タバコスズメガ(Manduca sexta)
タバコスズメガはスズメガ科の蛾です。 タバコスズメガの幼虫は、タバコやトマトといったナス科の植物の葉を食べます。
タバコには、強い神経毒性のあるニコチン毒が含まれていますが、タバコスズメガの幼虫は分解・排泄するメカニズムを持っています。

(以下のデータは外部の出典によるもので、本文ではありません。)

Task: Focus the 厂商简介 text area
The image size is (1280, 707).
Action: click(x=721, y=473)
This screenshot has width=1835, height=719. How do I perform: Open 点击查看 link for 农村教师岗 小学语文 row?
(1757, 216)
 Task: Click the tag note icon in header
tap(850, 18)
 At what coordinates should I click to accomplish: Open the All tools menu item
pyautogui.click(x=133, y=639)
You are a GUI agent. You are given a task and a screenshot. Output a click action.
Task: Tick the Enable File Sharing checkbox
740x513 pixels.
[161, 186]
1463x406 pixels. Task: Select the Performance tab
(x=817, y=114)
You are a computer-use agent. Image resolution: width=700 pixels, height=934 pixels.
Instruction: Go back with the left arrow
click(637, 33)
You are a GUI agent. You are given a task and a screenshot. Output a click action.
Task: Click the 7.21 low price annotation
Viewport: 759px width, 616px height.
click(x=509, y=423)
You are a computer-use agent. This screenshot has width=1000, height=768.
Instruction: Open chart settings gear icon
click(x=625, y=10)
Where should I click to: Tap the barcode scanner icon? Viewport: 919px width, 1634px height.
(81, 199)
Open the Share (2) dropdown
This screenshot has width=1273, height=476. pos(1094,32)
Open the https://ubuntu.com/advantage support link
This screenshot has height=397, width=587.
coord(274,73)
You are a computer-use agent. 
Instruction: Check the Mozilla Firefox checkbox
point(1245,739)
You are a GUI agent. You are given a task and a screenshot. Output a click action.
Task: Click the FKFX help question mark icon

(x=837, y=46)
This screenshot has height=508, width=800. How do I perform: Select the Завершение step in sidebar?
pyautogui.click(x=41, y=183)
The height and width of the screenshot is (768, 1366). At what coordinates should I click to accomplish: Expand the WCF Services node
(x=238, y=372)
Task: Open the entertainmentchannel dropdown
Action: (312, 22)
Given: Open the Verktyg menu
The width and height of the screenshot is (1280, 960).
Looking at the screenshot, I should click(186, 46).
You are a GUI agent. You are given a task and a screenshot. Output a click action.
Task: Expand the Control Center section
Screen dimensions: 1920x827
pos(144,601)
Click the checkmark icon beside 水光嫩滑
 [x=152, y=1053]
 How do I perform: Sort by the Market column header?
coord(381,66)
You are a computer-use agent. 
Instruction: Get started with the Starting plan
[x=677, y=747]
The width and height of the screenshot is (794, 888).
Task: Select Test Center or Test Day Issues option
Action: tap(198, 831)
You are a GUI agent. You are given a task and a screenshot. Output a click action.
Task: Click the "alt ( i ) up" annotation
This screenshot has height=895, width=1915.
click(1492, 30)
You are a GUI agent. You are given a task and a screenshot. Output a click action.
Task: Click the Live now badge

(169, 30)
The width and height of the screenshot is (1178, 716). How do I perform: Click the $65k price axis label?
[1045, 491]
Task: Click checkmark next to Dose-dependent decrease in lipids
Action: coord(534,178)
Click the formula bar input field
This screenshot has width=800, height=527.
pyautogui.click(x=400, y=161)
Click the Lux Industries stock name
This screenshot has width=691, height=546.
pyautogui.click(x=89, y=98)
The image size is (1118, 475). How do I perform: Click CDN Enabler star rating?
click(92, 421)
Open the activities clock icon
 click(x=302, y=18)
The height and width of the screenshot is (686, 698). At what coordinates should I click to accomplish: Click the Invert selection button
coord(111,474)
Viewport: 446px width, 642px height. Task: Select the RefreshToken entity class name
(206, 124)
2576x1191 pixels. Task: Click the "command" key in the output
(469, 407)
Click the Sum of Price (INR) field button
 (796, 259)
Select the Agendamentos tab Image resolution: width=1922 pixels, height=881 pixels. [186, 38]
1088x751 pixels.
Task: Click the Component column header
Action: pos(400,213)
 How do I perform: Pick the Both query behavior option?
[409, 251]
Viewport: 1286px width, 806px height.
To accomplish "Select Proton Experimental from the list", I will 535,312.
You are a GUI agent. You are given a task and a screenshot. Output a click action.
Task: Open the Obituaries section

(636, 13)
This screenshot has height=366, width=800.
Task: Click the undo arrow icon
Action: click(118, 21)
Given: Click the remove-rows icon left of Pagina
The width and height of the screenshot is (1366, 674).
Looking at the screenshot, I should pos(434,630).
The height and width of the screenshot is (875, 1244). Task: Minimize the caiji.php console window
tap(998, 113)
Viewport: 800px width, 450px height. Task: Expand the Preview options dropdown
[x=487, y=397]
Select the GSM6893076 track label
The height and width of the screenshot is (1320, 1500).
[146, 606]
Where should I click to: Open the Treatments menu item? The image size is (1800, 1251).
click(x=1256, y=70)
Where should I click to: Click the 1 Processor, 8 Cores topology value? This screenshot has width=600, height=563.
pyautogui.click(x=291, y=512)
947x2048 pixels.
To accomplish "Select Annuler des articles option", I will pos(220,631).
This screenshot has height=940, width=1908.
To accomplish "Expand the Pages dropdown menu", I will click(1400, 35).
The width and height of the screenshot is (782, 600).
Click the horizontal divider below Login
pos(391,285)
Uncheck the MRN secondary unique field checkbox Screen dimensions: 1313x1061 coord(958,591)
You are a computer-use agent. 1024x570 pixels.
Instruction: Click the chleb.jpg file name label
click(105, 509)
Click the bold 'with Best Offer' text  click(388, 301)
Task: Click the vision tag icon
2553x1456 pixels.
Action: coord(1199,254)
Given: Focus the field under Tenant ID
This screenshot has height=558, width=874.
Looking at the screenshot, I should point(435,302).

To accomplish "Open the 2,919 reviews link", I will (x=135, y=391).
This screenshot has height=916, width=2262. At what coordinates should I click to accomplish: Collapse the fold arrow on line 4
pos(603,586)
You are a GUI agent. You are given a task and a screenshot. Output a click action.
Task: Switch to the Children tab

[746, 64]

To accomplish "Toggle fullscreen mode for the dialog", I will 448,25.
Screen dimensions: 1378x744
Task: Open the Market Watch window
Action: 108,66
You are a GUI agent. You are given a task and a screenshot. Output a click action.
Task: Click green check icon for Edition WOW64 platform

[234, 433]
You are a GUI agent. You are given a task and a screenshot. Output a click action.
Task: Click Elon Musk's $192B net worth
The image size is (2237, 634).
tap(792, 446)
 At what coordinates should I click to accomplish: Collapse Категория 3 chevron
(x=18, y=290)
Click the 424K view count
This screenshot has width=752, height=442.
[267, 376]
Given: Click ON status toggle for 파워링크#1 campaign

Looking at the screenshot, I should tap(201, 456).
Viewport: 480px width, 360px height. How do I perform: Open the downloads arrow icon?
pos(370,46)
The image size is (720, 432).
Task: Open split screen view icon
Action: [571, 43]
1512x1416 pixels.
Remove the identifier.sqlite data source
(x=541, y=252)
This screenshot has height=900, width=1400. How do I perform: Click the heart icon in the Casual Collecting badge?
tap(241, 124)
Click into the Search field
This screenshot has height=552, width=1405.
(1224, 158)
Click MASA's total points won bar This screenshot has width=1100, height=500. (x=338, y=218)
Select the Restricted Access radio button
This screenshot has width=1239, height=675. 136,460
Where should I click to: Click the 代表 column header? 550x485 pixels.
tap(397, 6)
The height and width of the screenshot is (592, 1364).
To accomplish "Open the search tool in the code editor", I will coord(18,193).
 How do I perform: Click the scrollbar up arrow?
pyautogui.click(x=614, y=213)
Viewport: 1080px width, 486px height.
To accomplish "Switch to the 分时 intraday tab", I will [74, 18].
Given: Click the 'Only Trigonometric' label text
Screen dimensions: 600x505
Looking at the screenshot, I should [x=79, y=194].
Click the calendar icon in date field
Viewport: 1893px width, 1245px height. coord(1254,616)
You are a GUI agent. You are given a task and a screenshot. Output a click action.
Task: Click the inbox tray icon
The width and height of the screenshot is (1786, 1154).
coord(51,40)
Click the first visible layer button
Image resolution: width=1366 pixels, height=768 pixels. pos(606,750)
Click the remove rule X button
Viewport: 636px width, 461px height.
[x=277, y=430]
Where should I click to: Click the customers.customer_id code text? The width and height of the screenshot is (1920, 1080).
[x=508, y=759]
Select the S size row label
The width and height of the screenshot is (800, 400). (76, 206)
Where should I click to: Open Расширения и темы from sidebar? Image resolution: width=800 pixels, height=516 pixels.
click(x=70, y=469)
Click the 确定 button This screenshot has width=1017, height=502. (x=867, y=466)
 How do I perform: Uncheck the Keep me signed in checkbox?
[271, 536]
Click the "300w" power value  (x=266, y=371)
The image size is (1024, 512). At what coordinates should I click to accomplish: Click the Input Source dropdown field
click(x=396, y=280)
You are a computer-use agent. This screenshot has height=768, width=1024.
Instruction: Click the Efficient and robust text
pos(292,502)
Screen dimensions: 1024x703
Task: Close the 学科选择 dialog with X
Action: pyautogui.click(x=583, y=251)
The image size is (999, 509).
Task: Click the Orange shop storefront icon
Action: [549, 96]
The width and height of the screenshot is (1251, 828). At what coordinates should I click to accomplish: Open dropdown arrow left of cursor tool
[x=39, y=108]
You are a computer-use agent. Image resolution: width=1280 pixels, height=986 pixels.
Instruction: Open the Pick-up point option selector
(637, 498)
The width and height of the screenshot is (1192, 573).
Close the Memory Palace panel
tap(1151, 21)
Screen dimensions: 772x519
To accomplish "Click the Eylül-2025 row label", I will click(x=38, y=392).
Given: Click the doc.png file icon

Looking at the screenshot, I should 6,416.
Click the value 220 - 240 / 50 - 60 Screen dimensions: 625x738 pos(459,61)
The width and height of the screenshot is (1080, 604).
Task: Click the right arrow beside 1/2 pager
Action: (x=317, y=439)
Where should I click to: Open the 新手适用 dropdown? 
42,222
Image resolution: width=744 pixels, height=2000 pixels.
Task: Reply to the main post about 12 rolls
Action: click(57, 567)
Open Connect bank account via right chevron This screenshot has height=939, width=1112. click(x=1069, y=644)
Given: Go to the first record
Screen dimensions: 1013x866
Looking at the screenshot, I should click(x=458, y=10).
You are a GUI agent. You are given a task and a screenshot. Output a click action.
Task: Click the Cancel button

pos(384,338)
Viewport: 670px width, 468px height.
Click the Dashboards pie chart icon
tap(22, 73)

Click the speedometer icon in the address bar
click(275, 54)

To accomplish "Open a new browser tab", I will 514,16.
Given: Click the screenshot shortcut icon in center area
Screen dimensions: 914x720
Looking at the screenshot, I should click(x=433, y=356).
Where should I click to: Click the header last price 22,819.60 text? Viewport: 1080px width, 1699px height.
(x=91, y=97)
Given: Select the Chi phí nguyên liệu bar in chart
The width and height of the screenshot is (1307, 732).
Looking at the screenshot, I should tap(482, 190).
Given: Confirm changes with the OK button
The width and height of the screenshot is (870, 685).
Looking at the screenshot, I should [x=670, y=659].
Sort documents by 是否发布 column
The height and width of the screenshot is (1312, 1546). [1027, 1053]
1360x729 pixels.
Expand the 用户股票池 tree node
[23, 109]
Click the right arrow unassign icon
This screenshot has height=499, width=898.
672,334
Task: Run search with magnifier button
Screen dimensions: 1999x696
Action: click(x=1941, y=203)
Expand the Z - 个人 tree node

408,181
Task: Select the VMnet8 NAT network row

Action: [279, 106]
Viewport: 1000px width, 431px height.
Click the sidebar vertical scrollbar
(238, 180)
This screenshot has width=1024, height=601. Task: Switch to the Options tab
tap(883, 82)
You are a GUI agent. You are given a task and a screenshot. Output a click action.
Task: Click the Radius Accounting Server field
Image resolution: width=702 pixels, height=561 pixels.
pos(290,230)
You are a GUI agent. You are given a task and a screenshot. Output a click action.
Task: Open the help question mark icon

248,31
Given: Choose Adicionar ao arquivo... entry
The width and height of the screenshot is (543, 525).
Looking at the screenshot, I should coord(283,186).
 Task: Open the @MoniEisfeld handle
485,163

この強力な生体防衛機構を持つタバコスズメガに寄生する蜂がコマユバチです。 コマユバチのメスはタバコスズメガなどの幼虫の体内に多数の卵を産み付けます。 卵を産み付けられたタバコスズメガの幼虫は、直ちに生体防衛機構で卵を排除しようとします。 メスのコマユバチは卵巣の細胞内でDNAウイルスの一種である、ポリドナウイルスを増殖させています。 その卵はこのウイルスを持ったまま、イモムシの体内に産卵され、イモムシの生体防衛機構を崩して破壊します。 さらにこのウイルスにはイモムシを変態させず幼虫のままにしておくことができます。
通常のイモムシは、体内より分泌されるエルテラーゼ酵素によって、幼虫のままでいることを指令する幼若ホルモンを分解して成長し、蛹になります。 しかしコマユバチが寄生すると幼若ホルモンの分解酵素を抑えるのです。
コマユバチはこのポリドナウイルスのゲノムを自分のゲノムの中に組み込んでおり、その染色体中にウイルスのDNAを持っています。 かくして、ウイルスの遺伝子はコマユバチの染色体で複製され、卵を通じて次の世代へ、コマユバチの子孫たちに伝えられていくのです。